Daughter Detox
Page 24
♦ To keep your marriage together (or to get someone to marry you in the first place)
Despite all the articles in the popular press, all the studies, and all the cautionary tales presented in novels and movies, people still appear to believe that a baby can heal a relationship already under stress. Of course, nothing could be farther from the truth. And while disagreements over childrearing aren’t among the top three reasons people divorce—those remain infidelity, drug or alcohol abuse, and money—they are extremely common. Here’s the thing: Just as lovers wrongly believe they’ll simply smooth over disagreements about money, couples tend not to discuss their views about raising children ahead of time.
The good news, of course, is that your original motivation for having a child need not dictate how you parent if you are willing to be honest with yourself and work hard at seeing how your unconscious, unarticulated, and unacknowledged needs—not your child’s—are influencing your behavior. With awareness, we become better mothers.
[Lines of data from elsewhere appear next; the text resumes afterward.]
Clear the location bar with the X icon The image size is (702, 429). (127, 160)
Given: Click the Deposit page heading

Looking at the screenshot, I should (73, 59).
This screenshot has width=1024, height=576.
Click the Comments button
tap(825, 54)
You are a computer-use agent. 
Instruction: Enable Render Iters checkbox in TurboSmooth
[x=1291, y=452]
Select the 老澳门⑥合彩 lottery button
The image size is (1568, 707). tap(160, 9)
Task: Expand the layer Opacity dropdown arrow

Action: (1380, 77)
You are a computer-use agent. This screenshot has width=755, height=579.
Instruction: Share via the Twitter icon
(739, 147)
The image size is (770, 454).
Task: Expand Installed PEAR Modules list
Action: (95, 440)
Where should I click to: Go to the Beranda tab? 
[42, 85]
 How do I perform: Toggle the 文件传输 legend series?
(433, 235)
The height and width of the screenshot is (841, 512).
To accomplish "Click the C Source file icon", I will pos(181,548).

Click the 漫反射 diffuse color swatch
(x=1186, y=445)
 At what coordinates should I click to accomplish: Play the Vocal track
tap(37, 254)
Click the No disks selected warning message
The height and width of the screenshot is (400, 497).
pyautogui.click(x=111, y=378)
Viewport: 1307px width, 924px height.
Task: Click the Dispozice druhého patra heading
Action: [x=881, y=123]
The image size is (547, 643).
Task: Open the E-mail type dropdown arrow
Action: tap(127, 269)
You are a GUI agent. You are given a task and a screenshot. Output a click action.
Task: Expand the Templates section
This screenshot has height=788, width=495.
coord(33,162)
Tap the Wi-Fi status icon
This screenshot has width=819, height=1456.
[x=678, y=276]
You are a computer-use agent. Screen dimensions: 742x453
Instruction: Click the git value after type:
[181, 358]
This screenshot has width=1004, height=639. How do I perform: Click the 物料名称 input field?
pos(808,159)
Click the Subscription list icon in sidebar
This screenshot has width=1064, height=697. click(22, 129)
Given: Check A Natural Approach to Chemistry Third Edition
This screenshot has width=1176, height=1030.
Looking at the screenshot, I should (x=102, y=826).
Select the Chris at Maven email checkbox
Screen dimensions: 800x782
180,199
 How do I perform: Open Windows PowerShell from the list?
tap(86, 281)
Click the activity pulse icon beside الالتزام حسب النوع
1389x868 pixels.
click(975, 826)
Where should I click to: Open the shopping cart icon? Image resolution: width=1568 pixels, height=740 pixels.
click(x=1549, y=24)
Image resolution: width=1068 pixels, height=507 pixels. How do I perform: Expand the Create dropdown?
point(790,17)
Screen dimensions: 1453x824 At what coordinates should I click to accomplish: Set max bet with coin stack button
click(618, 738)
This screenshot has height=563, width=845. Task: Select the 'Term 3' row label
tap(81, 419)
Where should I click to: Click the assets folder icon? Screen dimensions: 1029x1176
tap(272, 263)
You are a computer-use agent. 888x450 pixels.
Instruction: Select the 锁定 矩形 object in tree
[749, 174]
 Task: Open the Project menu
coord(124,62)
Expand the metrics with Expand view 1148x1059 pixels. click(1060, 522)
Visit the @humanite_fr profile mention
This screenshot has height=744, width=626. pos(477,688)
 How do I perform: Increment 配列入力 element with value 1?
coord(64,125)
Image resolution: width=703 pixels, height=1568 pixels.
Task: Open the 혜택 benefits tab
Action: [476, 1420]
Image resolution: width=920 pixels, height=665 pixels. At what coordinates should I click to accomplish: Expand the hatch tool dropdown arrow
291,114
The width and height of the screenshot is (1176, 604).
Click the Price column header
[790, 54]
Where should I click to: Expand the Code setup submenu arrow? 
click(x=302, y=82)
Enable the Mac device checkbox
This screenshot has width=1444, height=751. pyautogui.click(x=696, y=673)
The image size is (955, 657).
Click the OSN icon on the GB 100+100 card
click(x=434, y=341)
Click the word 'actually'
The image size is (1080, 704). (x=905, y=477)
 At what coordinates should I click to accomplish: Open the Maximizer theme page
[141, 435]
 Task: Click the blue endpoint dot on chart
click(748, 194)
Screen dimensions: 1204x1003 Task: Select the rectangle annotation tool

MAKING THE DECISION: YES OR NO?
Having a child was very important to me, and I went on to have three. Yes, I was nervous, but I was also determined to have my kids be loved in all the ways I wasn’t. Was I a perfect mother? No, far from it. But my children thrived and I showered them with love, affection, understanding, and support—everything I was denied myself .
~Lorraine, 48
I didn’t trust myself enough to bring a child into the world. I was panicked about visiting the same misery my mother had rained on me. I was particularly scared of having a girl and, maybe, if there’d been a way of guaranteeing I would only have a son, I might have gotten up the courage. My mother was fine with my brothers, her sons. Do I have regrets now? Yes, because I am different than I was 20 years ago. And now it’s too late .
~Deidre, 46
While the question of whether they’ll mother well is what haunts many daughters, if they’re aware of how they were wounded, they already have the requisite consciousness not to repeat their mothers’ behaviors. If they decide to become parents, these women actually become good ones with practice and effort; alas, the daughters who still normalize their childhood experiences and really don’t see the connection between childhood and their own deep-rooted unhappiness are most at risk for repeating their mothers’ behaviors at least until they grow more aware. Eleanor, now 59, recounts how she thought “a baby would fix everything” and how she really didn’t think about the decision much at all; she was 19 when she had her first child. Her children are now 38 and 36, both have failed to thrive in various ways, and she is loaded with regrets: “Now that I understand how emotionally neglected I was, I understand that I didn’t have the tools to be a good mother. I’ve talked to my children about it, but my guilt is HUGE. I feel I did them a disservice by bringing them into my shambles of a world.” When I asked her what advice she’d give to other women, she wrote: “Deal with your own demons first. Remember it’s not just a baby; it’s a human being you’re responsible for. Realize that you will need a ‘village,’ whether it be your partner, close friends, or family. Don’t expect children to fill up the hole in your soul. If I’d been self-aware enough to realize I’d been emotionally neglected and the life consequences, I don’t think I would have had children.”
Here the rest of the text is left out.